Among the lines below, return each one that contains the word "computer".
+++ TASK INPUT
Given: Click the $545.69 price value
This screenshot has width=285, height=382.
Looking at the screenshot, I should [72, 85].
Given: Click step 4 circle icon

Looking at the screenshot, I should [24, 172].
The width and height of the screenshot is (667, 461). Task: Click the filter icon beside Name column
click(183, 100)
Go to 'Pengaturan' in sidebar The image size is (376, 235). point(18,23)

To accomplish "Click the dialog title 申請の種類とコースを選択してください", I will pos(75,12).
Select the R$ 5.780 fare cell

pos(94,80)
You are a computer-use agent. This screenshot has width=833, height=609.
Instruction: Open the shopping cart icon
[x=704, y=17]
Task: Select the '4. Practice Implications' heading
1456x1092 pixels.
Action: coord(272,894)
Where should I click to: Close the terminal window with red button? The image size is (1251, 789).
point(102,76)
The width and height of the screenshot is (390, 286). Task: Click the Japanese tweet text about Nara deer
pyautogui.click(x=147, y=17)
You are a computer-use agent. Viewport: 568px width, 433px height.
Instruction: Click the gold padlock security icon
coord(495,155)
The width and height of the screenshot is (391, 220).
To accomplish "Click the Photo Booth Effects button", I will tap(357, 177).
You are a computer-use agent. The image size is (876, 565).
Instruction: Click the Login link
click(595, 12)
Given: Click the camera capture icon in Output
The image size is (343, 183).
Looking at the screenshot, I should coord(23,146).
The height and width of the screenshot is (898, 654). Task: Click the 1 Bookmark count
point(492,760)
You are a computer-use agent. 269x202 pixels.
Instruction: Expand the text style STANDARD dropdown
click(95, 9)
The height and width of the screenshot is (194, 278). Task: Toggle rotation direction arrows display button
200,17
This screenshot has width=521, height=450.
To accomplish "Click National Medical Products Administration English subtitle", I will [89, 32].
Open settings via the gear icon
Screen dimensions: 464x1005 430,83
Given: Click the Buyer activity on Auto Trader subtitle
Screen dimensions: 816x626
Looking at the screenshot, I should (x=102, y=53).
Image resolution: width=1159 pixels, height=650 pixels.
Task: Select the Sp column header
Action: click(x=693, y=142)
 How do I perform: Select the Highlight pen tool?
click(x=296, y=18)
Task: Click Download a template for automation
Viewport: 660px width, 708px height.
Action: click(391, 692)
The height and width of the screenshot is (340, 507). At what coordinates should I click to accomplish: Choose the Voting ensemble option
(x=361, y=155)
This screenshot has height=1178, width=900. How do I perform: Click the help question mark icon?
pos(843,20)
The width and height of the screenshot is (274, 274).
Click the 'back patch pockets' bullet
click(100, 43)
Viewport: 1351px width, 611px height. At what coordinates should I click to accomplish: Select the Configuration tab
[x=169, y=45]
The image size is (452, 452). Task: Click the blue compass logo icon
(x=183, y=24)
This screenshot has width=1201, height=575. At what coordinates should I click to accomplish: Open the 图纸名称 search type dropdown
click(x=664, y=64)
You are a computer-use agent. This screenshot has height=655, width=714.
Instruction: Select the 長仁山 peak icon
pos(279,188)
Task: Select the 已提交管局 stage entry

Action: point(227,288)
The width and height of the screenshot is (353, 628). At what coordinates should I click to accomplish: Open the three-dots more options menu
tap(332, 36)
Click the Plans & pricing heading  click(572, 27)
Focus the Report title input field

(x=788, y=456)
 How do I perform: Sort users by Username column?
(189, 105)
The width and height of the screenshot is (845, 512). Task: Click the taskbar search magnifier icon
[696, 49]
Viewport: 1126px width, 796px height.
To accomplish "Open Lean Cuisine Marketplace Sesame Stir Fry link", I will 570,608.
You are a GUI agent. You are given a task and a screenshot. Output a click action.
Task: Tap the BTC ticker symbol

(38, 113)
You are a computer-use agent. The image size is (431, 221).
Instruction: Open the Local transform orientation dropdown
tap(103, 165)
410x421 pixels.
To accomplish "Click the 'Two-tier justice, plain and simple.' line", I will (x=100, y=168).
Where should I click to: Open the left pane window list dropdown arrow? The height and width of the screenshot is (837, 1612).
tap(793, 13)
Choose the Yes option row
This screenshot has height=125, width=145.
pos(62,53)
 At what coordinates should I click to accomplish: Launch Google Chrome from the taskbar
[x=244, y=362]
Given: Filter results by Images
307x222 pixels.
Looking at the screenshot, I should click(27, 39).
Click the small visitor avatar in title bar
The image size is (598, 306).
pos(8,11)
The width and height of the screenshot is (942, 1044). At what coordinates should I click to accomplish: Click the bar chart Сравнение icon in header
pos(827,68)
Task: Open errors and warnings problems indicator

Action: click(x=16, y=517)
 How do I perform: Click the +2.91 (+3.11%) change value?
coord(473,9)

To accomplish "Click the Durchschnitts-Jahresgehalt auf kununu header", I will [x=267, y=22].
++++++
> TASK SOLUTION
You are a computer-use agent. This screenshot has width=833, height=609.
You are a computer-use agent. Viewport: 568px width, 433px height.
You are a computer-use agent. The image size is (876, 565).
You are a computer-use agent. 269x202 pixels.
You are a computer-use agent. This screenshot has height=655, width=714.
You are a computer-use agent. The image size is (431, 221).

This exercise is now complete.